I’m currently working on a script that parses Suricata EVE log files and try to detect if some fields in the log are present in a list of bad patterns. So the script has two parts which are reading the log file and searching for the string in a list of strings. This list can be big with a target of around 20000 strings.
Note: This post may seem trivial for real Python developers but as I did not manage to find any documentation on this here is this blog post.
The testsFor my test I have used a 653Mo log file containing 896077 lines. Reading this JSON formatted file is taking 5.0s. As my list of strings was around 3000 elements so far below targeted size, a thumb rules was saying that I will be ok if script stayed below 6 seconds with the matching added. First test was a simple Python style inclusion test with the hostname being put in a list:
if event['http']['hostname'] in hostname_list:For that test, the result was 9.5s so not awful but a bit over my expectation. Just to check I have run a test with a C-like implementation:
for elt in hostname_list: if elt == target: # we have a winnerResult was a nice surprise, … for Python, with a execution time of 20.20s.

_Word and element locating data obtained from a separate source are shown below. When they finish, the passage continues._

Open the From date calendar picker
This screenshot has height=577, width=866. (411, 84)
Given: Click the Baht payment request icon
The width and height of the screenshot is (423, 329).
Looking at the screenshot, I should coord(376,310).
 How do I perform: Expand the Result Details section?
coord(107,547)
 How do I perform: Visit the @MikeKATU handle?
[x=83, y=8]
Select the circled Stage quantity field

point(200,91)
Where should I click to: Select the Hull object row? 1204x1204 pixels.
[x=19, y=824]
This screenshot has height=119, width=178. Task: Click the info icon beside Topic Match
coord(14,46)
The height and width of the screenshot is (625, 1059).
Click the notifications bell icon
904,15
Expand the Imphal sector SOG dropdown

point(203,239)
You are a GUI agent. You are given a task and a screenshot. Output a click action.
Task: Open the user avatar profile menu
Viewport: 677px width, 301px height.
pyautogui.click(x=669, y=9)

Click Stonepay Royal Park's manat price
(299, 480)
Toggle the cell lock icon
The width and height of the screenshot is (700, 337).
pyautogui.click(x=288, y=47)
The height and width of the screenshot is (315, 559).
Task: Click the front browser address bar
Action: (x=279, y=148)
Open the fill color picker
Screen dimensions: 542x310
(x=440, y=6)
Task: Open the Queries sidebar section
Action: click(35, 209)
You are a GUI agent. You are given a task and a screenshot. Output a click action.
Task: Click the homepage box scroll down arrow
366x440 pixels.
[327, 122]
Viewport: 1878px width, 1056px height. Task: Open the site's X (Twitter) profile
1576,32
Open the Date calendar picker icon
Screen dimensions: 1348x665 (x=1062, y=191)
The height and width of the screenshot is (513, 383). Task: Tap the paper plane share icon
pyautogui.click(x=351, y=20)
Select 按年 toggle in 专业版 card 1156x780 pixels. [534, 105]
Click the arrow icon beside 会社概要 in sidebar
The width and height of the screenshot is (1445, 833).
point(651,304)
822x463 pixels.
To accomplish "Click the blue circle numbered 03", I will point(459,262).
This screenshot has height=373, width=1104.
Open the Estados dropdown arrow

I was beginning to fear some development to be able to reach the speed I needed and I gave a last try. As I was taking care of match, I can transform my list of strings in a Python set thus only getting unique elements. So I have run the test using:
if event['http']['hostname'] in set(hostname_list):
Result was an amazing execution time of 5.20s. Only 0.20s were used to check data against my set of strings.
Python set required elements to be hashable. It is needed because internal implementation is using dictionary. So looking for an element in a set is equivalent to look for an element in a hash table. And this is really faster than searching in a list where there is no real magic possible.
So if you only care about match and if your elements are hashable then use Python set to test for existence of a object in your set.